What needs to be done |
Which lines in the data below contain the word "Werkgevers"? Pull each of them out.

-------- Data to process --------

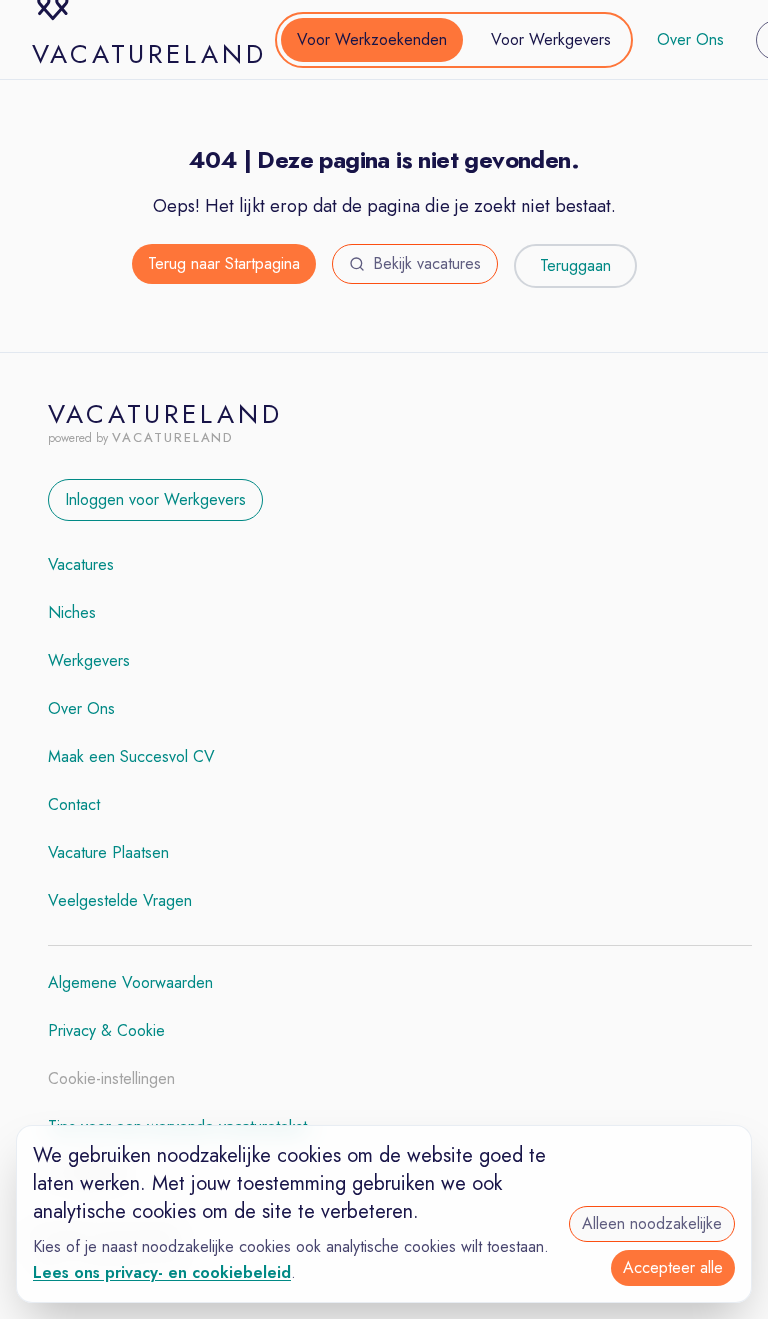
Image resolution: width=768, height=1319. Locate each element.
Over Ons (690, 39)
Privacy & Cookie (106, 1030)
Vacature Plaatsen (108, 852)
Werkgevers (89, 660)
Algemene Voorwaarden (130, 982)
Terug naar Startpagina (224, 263)
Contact (74, 804)
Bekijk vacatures (427, 263)
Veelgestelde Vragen (120, 900)
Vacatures (81, 564)
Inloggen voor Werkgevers (155, 499)
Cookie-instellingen (111, 1078)
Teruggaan (575, 265)
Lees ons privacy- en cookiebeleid (162, 1272)
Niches (72, 612)
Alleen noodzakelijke (652, 1223)
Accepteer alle (673, 1267)
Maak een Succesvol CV (131, 756)
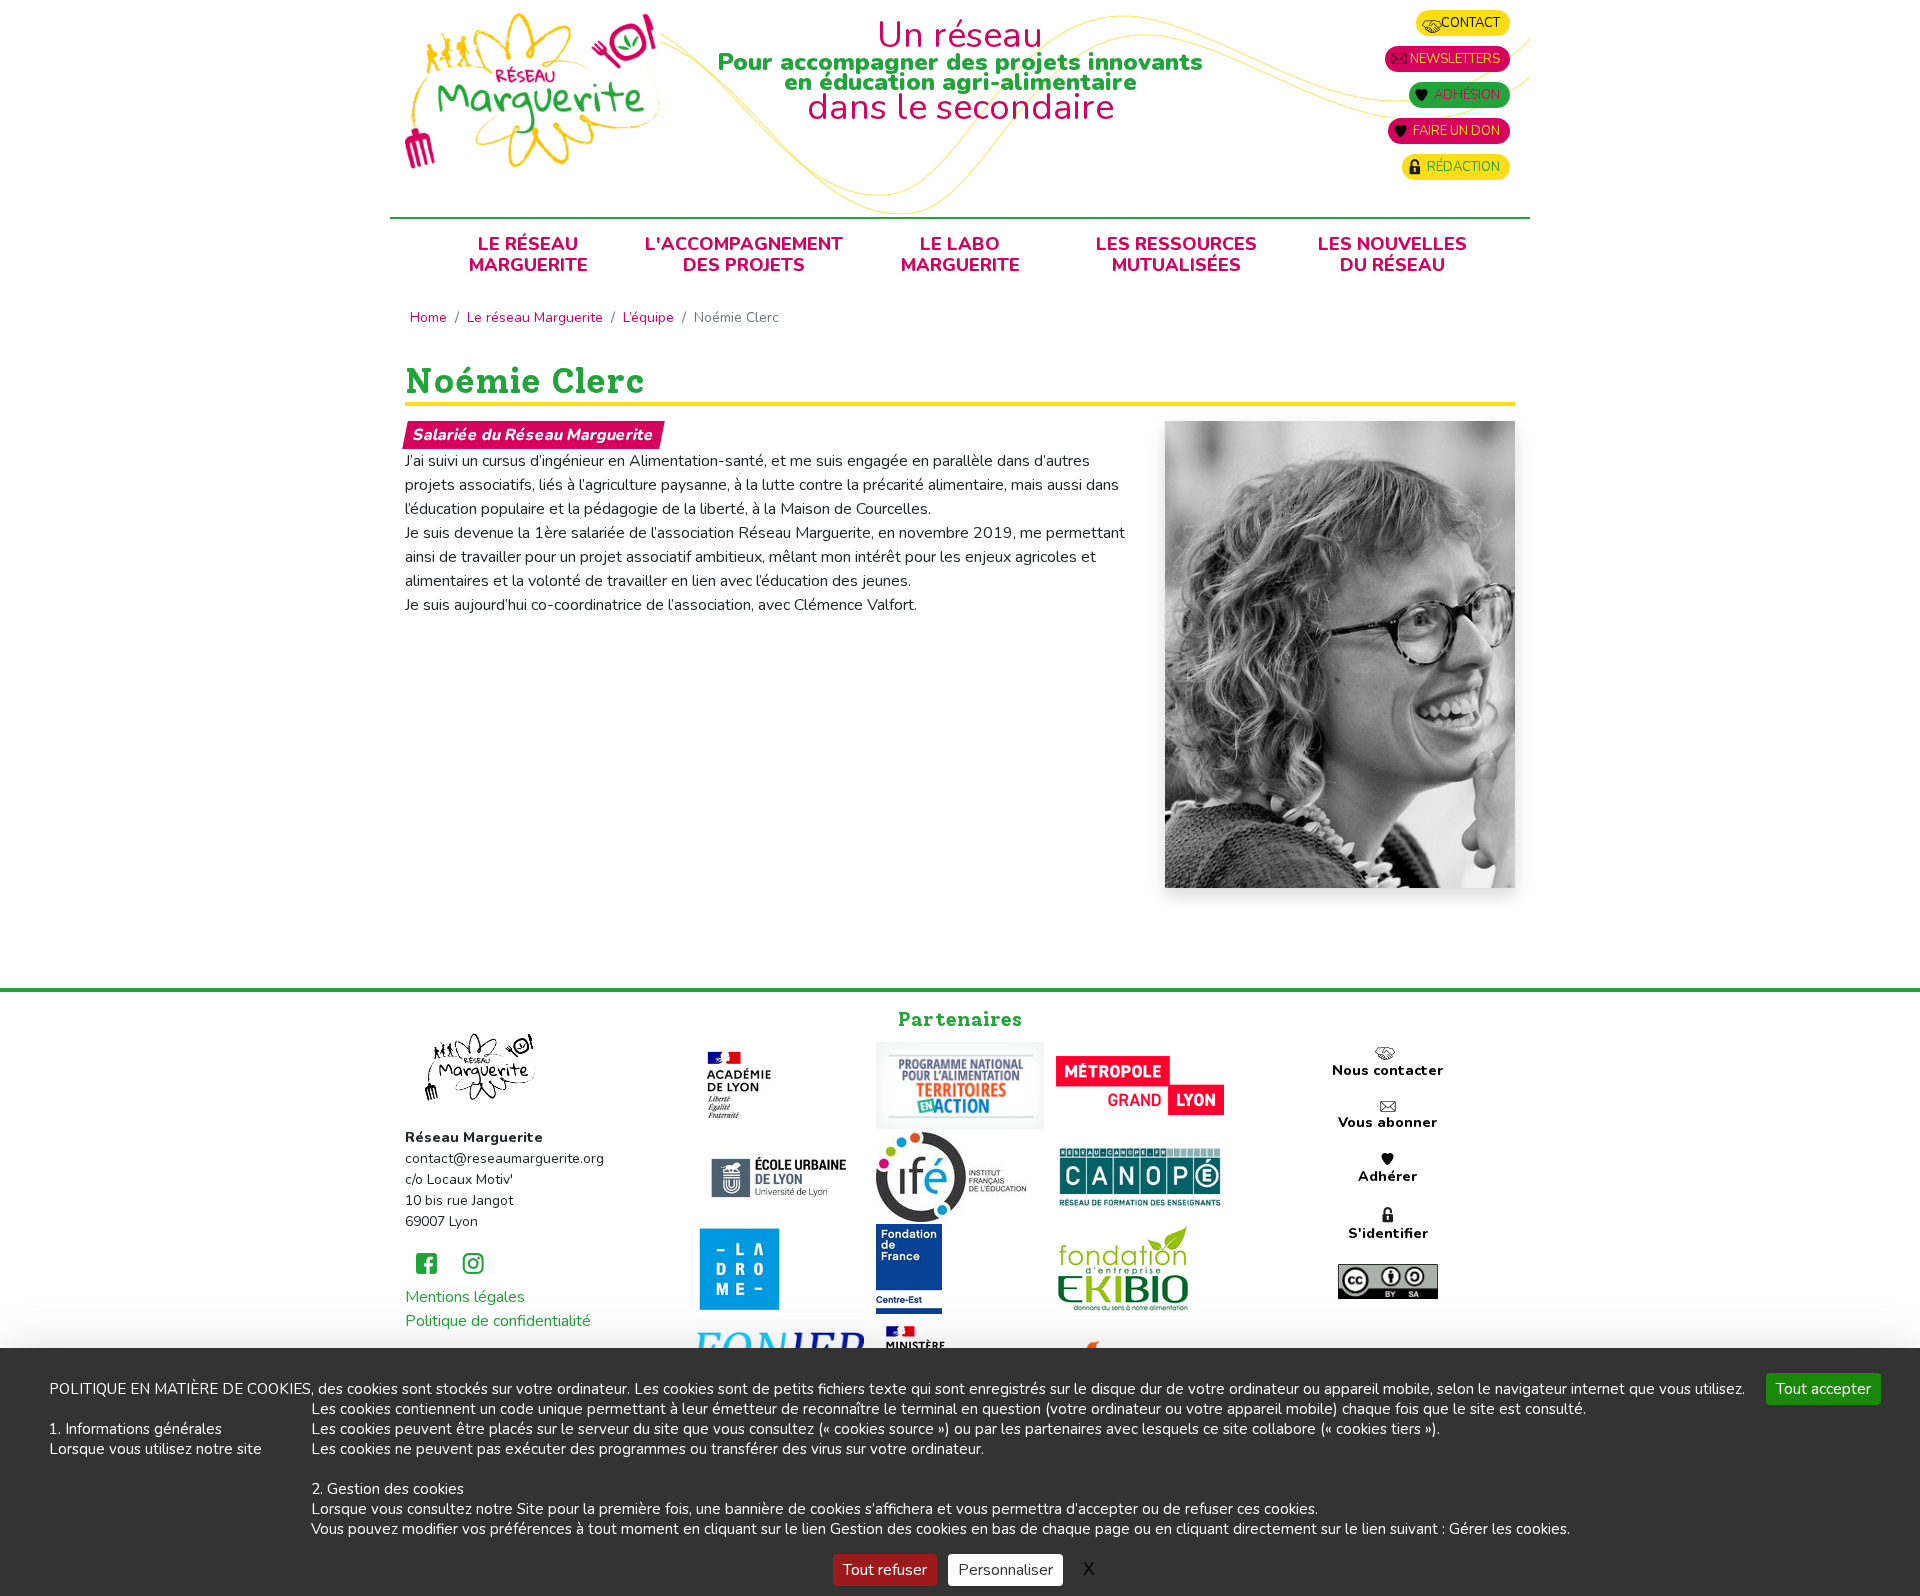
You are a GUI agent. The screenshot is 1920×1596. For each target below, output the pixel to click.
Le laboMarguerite (960, 254)
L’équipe (648, 317)
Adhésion (1467, 95)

--------

Result below |
Werkgevers (89, 660)
Inloggen voor Werkgevers (155, 499)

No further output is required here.